_課題一覧_:
1. フジ住宅の決算報告文の会社概要で、戸建分譲に加えて「事業の柱」として挙げられている事業をすべて書き出しなさい。
2. フジ住宅の決算報告文は見出し「住宅流通事業」で途切れている。その見出しに続く本文を書き進めなさい。

_本文_:
------
フジ住宅の2014年3月期第2四半期決算について、ブリッジレポートにてご報告致します。
 
今回のポイント
 
 
会社概要
 
地盤である大阪府下全域の他、阪神間・和歌山県北部地域で、戸建分譲・中古住宅等の住宅・不動産事業を展開。主力の戸建分譲は、分譲ながら間取りや設備仕様等、建築基準法の範囲内で最大限に顧客の要望を取り入れる「自由設計方式」と50~150戸規模で街並みの統一性を重視した開発を行う「街づくり」に特徴がある。また、中古住宅の改装販売、金融機関とタイアップした土地有効活用事業や個人投資家向けの賃貸マンション販売事業、賃貸・管理事業、注文住宅事業も事業の柱である。
 
分譲住宅事業(14/3期第2四半期売上構成比47%)
戸建とマンションの分譲を手掛けており、「自由設計方式」と「街づくり」を特徴とする戸建では、用地仕入・許認可の取得から、宅地造成、設計、建築、販売までの一貫体制を構築。マンション分譲は地価上昇とその後の供給過剰・需要低下に伴う事業リスクの高まりを予見し05年春に事業を停止したが、リーマン・ショック後の地価の下落と分譲マンション市場の需給改善を踏まえて12年2月に再開。駅近の利便性の高い立地等、物件を厳選した1次取得者向けの価格訴求力のある分譲マンション販売を特徴とする。
 
住宅流通事業(同 31%)
------
_提供資料_:
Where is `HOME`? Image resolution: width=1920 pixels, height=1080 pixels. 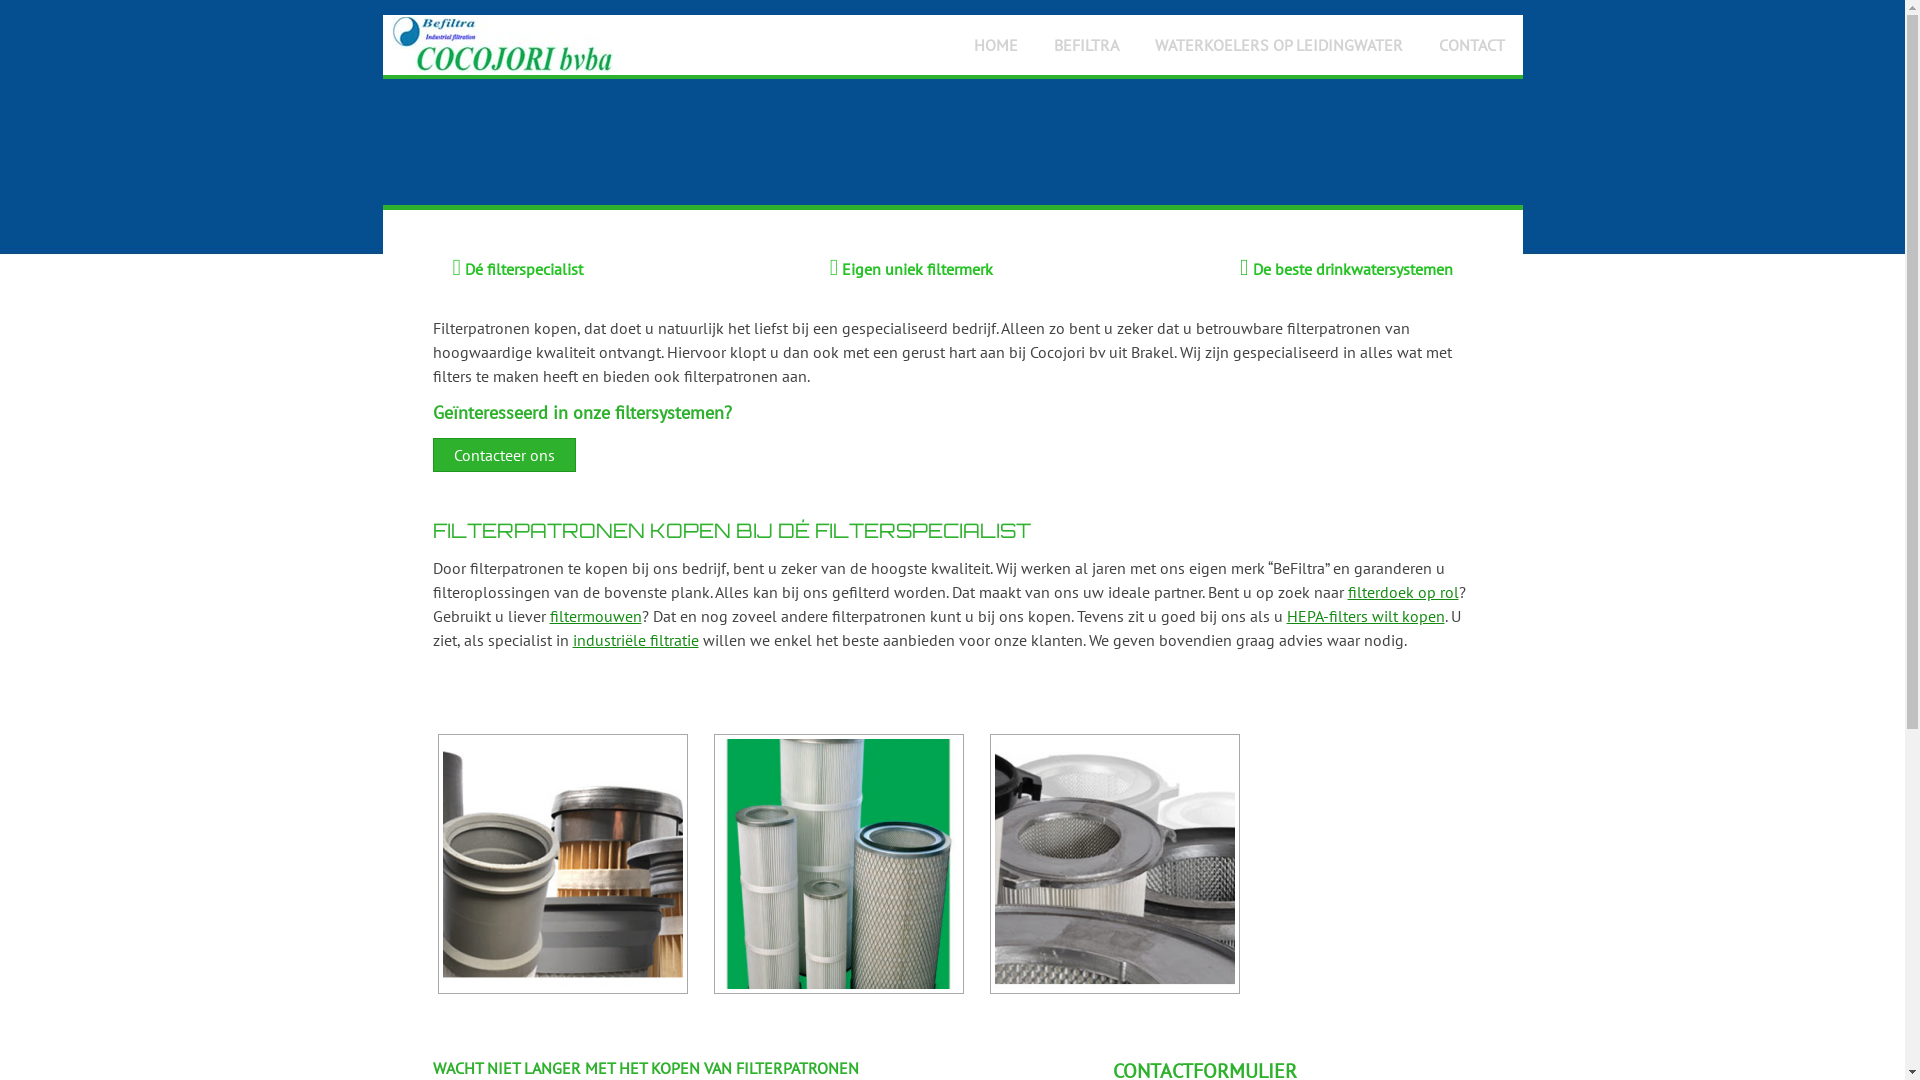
------
_最終結果_:
1.
・中古住宅の改装販売
・金融機関とタイアップした土地有効活用事業
・個人投資家向けの賃貸マンション販売事業
・賃貸・管理事業
・注文住宅事業

2.
「快造くん」のブランド名で展開している中古住宅の再生・販売及び新築建売住宅の販売に係る収益が計上されている。エリア毎に住まい探しの情報拠点となる「おうち館」や、仕入・販売の拠点となる「フジホームバンク」を設けており、中古住宅では地域密着営業により交差点単位での地域情報の収集・分析力をベースとした物件の鑑定力や仕入・販売価格の査定の速度と正確性、更にはリフォーム業者の育成やマニュアル化等、独自のノウハウを強みとする。一方、新築建売住宅では、泉州地区(泉佐野、熊取、貝塚、岸和田中心)で小規模分譲地を開発し手頃な価格の建売住宅を販売。当事業は分譲住宅事業でカバーできない低価格ゾーンをカバーしている。
 
土地有効活用事業(同 9%)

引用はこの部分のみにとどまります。